Dataset content:

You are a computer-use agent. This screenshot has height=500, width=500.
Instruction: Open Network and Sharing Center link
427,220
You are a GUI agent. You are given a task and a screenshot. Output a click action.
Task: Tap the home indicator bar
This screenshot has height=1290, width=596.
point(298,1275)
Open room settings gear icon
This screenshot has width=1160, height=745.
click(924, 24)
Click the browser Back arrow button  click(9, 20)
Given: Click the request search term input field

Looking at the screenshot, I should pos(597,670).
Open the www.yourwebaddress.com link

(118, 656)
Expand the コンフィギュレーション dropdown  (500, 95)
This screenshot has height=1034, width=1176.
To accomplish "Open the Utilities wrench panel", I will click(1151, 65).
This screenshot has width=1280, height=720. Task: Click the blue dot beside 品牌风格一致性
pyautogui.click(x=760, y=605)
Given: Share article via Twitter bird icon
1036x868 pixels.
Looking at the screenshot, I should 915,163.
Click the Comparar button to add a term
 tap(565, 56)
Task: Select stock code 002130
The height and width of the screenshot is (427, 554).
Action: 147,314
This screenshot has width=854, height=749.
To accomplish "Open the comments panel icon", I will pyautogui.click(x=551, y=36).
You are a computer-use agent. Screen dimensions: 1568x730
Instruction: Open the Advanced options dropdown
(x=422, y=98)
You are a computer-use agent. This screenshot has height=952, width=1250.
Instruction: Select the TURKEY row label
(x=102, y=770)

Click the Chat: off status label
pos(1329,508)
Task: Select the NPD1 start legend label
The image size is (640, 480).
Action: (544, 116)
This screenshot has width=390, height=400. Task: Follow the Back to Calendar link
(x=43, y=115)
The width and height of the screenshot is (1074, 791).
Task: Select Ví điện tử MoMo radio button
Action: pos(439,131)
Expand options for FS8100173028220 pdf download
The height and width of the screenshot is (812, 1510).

Problem: Verbatim and in full, return the listing above.

Task solution:
You are a computer-use agent. This screenshot has height=500, width=500.
Instruction: Open Network and Sharing Center link
427,220
You are a GUI agent. You are given a task and a screenshot. Output a click action.
Task: Tap the home indicator bar
This screenshot has height=1290, width=596.
point(298,1275)
Open room settings gear icon
This screenshot has width=1160, height=745.
click(924, 24)
Click the browser Back arrow button  click(9, 20)
Given: Click the request search term input field

Looking at the screenshot, I should pos(597,670).
Open the www.yourwebaddress.com link

(118, 656)
Expand the コンフィギュレーション dropdown  (500, 95)
This screenshot has height=1034, width=1176.
To accomplish "Open the Utilities wrench panel", I will click(1151, 65).
This screenshot has width=1280, height=720. Task: Click the blue dot beside 品牌风格一致性
pyautogui.click(x=760, y=605)
Given: Share article via Twitter bird icon
1036x868 pixels.
Looking at the screenshot, I should 915,163.
Click the Comparar button to add a term
 tap(565, 56)
Task: Select stock code 002130
The height and width of the screenshot is (427, 554).
Action: 147,314
This screenshot has width=854, height=749.
To accomplish "Open the comments panel icon", I will pyautogui.click(x=551, y=36).
You are a computer-use agent. Screen dimensions: 1568x730
Instruction: Open the Advanced options dropdown
(x=422, y=98)
You are a computer-use agent. This screenshot has height=952, width=1250.
Instruction: Select the TURKEY row label
(x=102, y=770)

Click the Chat: off status label
pos(1329,508)
Task: Select the NPD1 start legend label
The image size is (640, 480).
Action: (544, 116)
This screenshot has width=390, height=400. Task: Follow the Back to Calendar link
(x=43, y=115)
The width and height of the screenshot is (1074, 791).
Task: Select Ví điện tử MoMo radio button
Action: pos(439,131)
Expand options for FS8100173028220 pdf download
The height and width of the screenshot is (812, 1510).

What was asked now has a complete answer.